__What you have to do__. Leave out the lines before the one with "You are a computer-use"; output that line and all remaining lines of the records exactly.

__Source data__.
▼▼▼
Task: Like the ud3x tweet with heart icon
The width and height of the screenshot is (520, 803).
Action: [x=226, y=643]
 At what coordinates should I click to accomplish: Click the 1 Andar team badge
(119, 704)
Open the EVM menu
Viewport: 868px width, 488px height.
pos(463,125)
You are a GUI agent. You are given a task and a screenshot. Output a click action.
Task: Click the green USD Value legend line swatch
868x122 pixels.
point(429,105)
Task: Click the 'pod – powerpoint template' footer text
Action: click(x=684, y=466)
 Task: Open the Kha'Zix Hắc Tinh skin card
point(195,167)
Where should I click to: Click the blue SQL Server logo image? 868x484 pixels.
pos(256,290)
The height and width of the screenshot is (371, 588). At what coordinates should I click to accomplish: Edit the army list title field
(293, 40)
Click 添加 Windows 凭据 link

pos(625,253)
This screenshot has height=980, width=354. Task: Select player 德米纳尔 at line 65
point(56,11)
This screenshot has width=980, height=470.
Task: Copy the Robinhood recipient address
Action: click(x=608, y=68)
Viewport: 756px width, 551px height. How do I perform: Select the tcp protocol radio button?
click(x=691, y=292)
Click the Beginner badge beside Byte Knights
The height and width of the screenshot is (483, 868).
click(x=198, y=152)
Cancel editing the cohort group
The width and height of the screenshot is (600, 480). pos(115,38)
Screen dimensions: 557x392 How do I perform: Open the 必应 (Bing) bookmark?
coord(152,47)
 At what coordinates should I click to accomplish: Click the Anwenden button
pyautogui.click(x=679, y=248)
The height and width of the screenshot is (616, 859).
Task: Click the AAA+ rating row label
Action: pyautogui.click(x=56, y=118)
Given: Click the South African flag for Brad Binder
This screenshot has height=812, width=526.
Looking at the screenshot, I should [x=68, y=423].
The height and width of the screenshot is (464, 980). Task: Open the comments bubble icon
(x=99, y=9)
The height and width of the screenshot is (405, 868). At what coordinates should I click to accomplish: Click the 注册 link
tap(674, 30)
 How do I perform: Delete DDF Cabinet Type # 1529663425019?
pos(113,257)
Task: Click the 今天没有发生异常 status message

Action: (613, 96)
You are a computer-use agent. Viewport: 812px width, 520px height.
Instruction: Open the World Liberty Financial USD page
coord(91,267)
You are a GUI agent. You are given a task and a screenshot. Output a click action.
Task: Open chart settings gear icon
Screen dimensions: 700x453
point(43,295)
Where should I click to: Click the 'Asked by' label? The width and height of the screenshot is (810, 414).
▲▲▲
__Your response__.
You are a computer-use agent. Viewport: 812px width, 520px height.
Instruction: Open the World Liberty Financial USD page
coord(91,267)
You are a GUI agent. You are given a task and a screenshot. Output a click action.
Task: Open chart settings gear icon
Screen dimensions: 700x453
point(43,295)
Where should I click to: Click the 'Asked by' label? The width and height of the screenshot is (810, 414).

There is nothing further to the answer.